This Section applies to development of any structure on a slope whose grade exceeds fifteen percent (15%), areas where slope exceeds thirty percent (30%) and to a ridge, ridgetop, ridgeline or shoulder.
1. 
Where a ridgetop measures more than five hundred feet (500’) from shoulder to shoulder, the ridgetop standards and requirements shall apply within two hundred feet (200’) of the shoulder of the ridge.
7.17.9.2 
Standards.
1. 
No structure may be constructed on a ridgetop, ridgeline or shoulder unless there is no other buildable area on the property.
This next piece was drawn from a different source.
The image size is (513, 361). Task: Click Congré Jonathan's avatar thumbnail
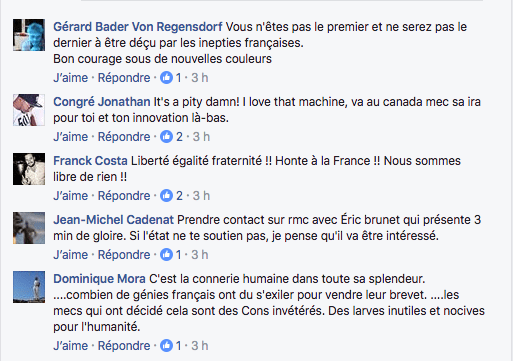coord(29,110)
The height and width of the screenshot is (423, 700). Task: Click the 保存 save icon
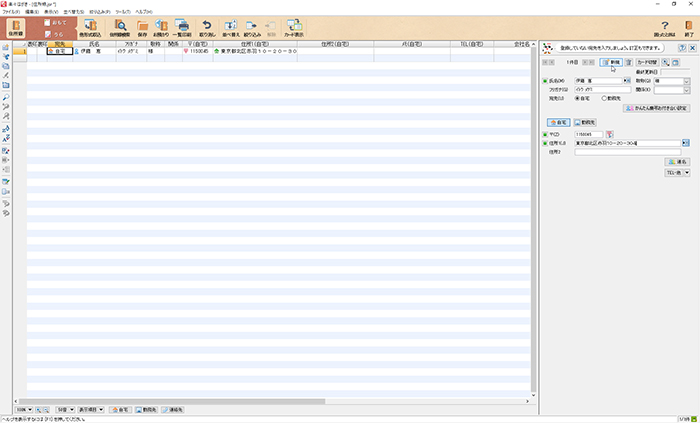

Only single-story structures are allowed on ridges, ridgetops and shoulders.
2. 
Buildable areas on a ridgetop, ridgeline, or shoulder shall be set back 25 (twenty-five) feet from the shoulder.
3. 
No structure may be constructed on a natural slope of thirty percent (30%) or greater.
4. 
Utilities, drainage structures, slope retention structures, and access roads and driveways may be located on a natural slope in excess of thirty percent (30%) so long as they disturb no more than three separate areas not exceeding 1,000 square feet each.
5. 
No structure may be constructed on a slope where evidence exists of instability, rock falls, landslides, or other natural or man-made hazards.
6. 
The finished floor elevation of any structure built on a natural slope between fifteen percent (15%) and thirty percent (30%) shall not exceed five feet above the natural grade at any point.
7. 
No significant tree may be removed from slopes greater than thirty (30) percent.
7.17.9.3 
Height.
1. 
The height of any structure located on land that has a natural slope of fifteen percent (15%) or greater shall not exceed eighteen feet (18'). The distance between the highest point of the structure and the lowest point at the natural grade or finished cut shall not exceed thirty (30) feet, unless the portion of the slope over fifteen percent (15%) is incidental to the entire site.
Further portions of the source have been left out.